6th February, 2019 · · Uncategorized · 0 comments


Today’s article is supplied by the NLP

For years the debate around technology raged. Should football have it? Should it not? Will it help? Will it take away the spontaneity and disrupt the flow of the game?

The answers still aren’t all that clear. In last year’s Russian World Cup there were some decisions where its use made absolute sense. There were others times that left everyone scratching their heads.

Essentially it is used in four scenarios. Goals and whether there was a violation in the build-up like an offside or foul.

The next is for penalty decisions – general fouls aren’t reviewable unless it is a direct red card.

And the final option is for cases of mistaken identity when yellow or red cards are issued.

The system is something everyone is clearly getting used to – referees, players and fans. That is a big part of the problem.

Having held off for so long, it’s like to football powers were so desperate to use it that the process has been completely rushed.

Supporters inside the stadium and at home watching on TV don’t fully know what is happening.

In cricket and rugby, we at least hear the conversation between the officials.  In American Football, decisions are literally announced to the crowd.

But football too often treats its fans – customers – like a school child with a box of matches. The lack of transparency that masks many areas of the game is the same here. Eventually showing a replay doesn’t really cut it.

Clips should be shown inside stadiums and we should hear the officials arrive at their verdict. Instead fans in the ground wait for a man with his finger in his ear to make an arm signal.

VAR is not something Non-League clubs are going to be worrying about any time soon, if ever.

Apart from when it comes to the FA Cup. The system was introduced during last year’s competition.

Let’s be clear. If correct decisions are being reached because of it, then all well and good.

But surely there has to be a level playing field. The fact is, not all grounds have it.

Take the other weekend, for example. Championship side Sheffield Wednesday were awarded a penalty at Chelsea. VAR was in operation, the decision was looked at and the Chelsea defender clearly won the ball. Penalty overturned and on we go – although Wednesday would have felt they should instead have been awarded a corner rather than the drop ball that restarted the game.

Last Monday night, Barnet had Brentford on the ropes. Having fallen behind, Darren Currie’s side swung the tie back their way with two quick goals from Shaq Coulthirst.

But just seven minutes later, Brentford were thrown a lifeline. Referee Andy Madley adjudged David Tutonda to have fouled Ollie Watkins in the box. Replays clearly show there was no contact. It’s not even up for debate. Watkins, probably expecting contact, went down untouched. He’s since apologised.

Despite the game being shown live on BT Sport and replays within seconds showing a clear angle, there was nothing that could be done because VAR was having the night off.

Brentford scored, went on to take the lead before Dan Sparkes’ wonderful free-kick made it 3-3 and booked a replay.

It’s all Sliding Doors, but who’s to say if VAR had been deployed that Barnet wouldn’t have gone on to win the game 2-1 and proceed to the fifth round, banking £180,000 while they’re at it?

There has to be parity across the competition to keeps its integrity. VAR should only come into operation from a certain stage, say, the quarter-finals. Where it is likely most clubs will be in the Premier League and able to cope with what is needed or arrangements can be made.

It can’t be one set of rules for the fortunate big boys and another for the so-called minnows.

> _RECORDS_:
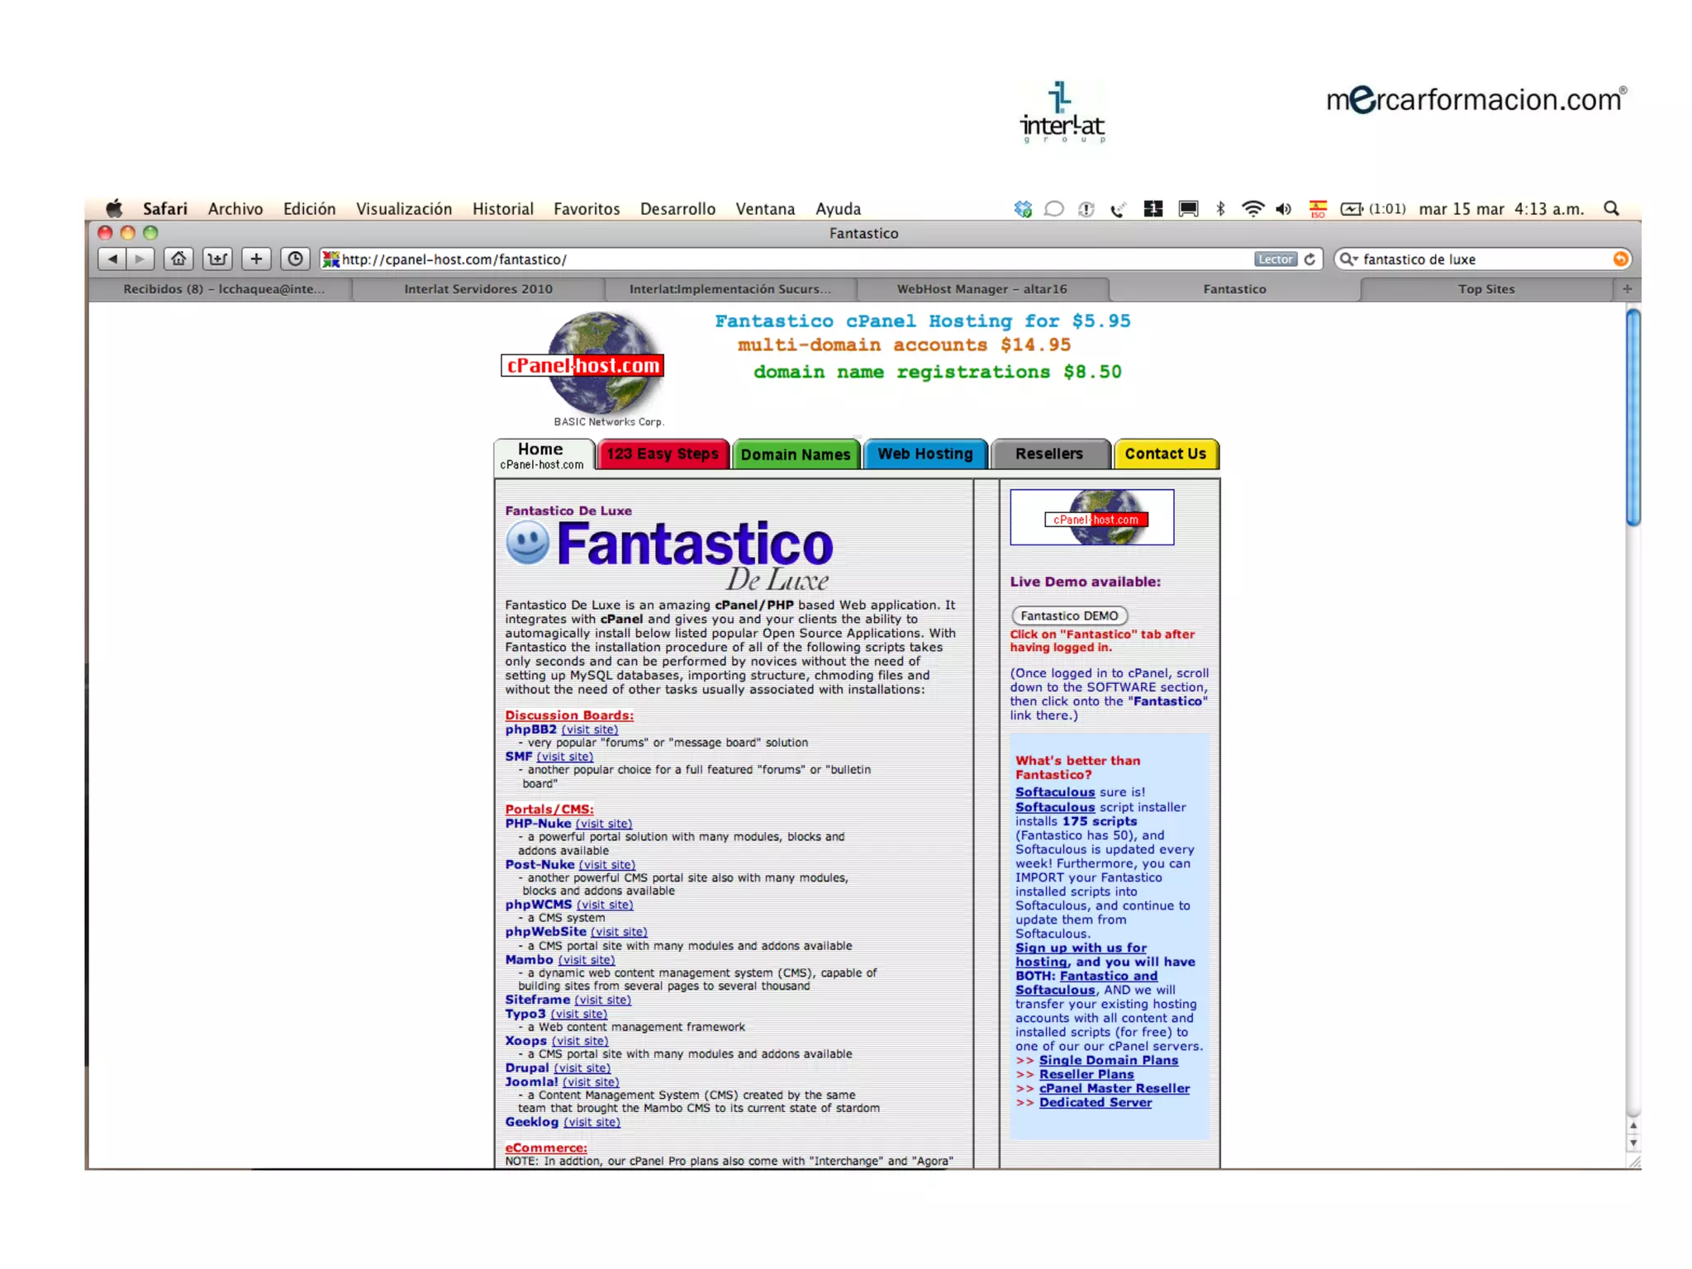Click the Home icon in toolbar
Viewport: 1692px width, 1269px height.
[x=178, y=259]
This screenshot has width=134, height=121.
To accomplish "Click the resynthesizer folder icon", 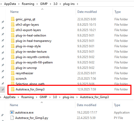I will point(13,73).
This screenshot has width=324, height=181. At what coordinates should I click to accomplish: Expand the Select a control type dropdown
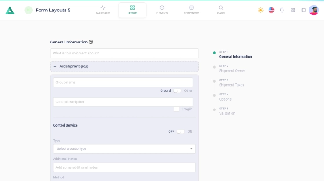[124, 149]
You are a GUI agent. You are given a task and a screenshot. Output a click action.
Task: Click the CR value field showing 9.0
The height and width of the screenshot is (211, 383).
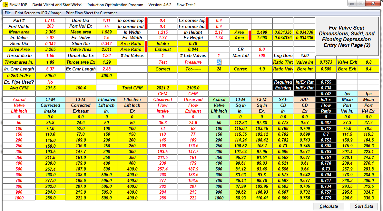click(x=262, y=50)
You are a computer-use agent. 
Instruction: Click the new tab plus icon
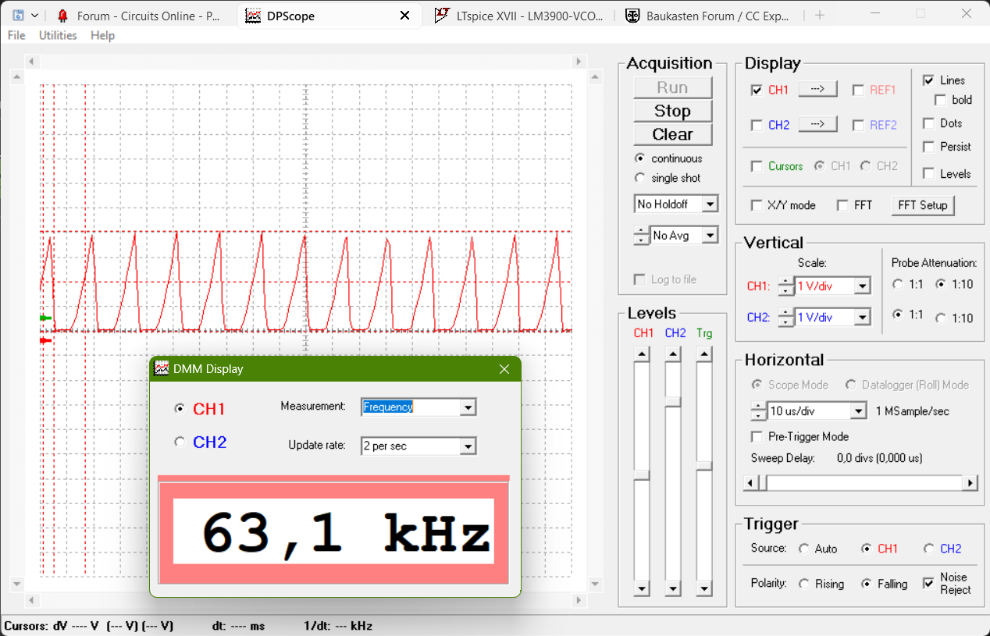pyautogui.click(x=819, y=15)
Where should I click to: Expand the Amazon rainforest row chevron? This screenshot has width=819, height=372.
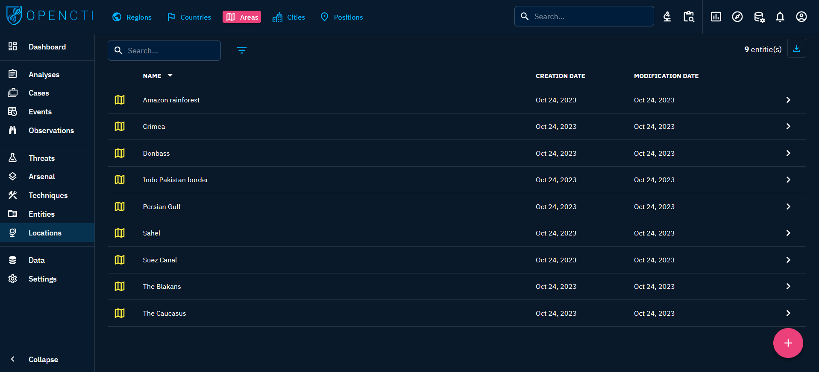tap(788, 100)
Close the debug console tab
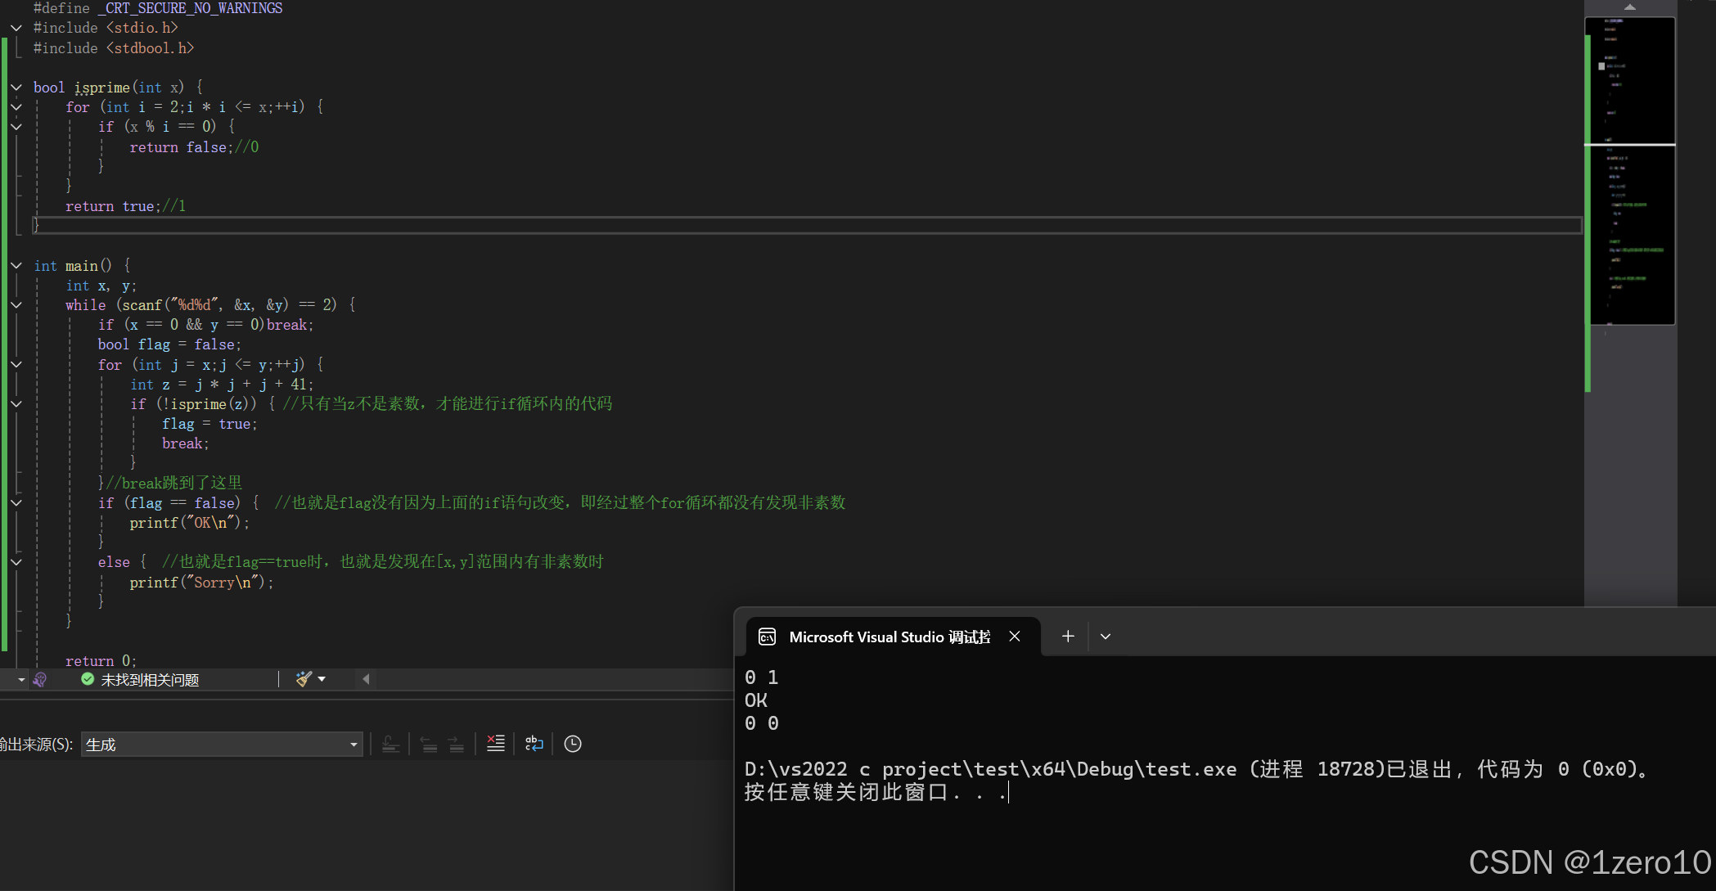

> _JOBS_:
a: Write out the passage of the VAR article from "Supporters inside the" to "last year’s competition.".
b: In one to three sentences, explain why the VAR article proposes that VAR come into operation only from a stage such as the quarter-finals.
The records can be set aside; nothing here depends on them.

> _SOLUTIONS TO THE PROBLEMS_:
a:
Supporters inside the stadium and at home watching on TV don’t fully know what is happening.

In cricket and rugby, we at least hear the conversation between the officials.  In American Football, decisions are literally announced to the crowd.

But football too often treats its fans – customers – like a school child with a box of matches. The lack of transparency that masks many areas of the game is the same here. Eventually showing a replay doesn’t really cut it.

Clips should be shown inside stadiums and we should hear the officials arrive at their verdict. Instead fans in the ground wait for a man with his finger in his ear to make an arm signal.

VAR is not something Non-League clubs are going to be worrying about any time soon, if ever.

Apart from when it comes to the FA Cup. The system was introduced during last year’s competition.

b: The article says there has to be parity across the competition to keep its integrity, because not all grounds have VAR. By the quarter-finals, most clubs are likely to be in the Premier League and able to cope with what is needed, or arrangements can be made.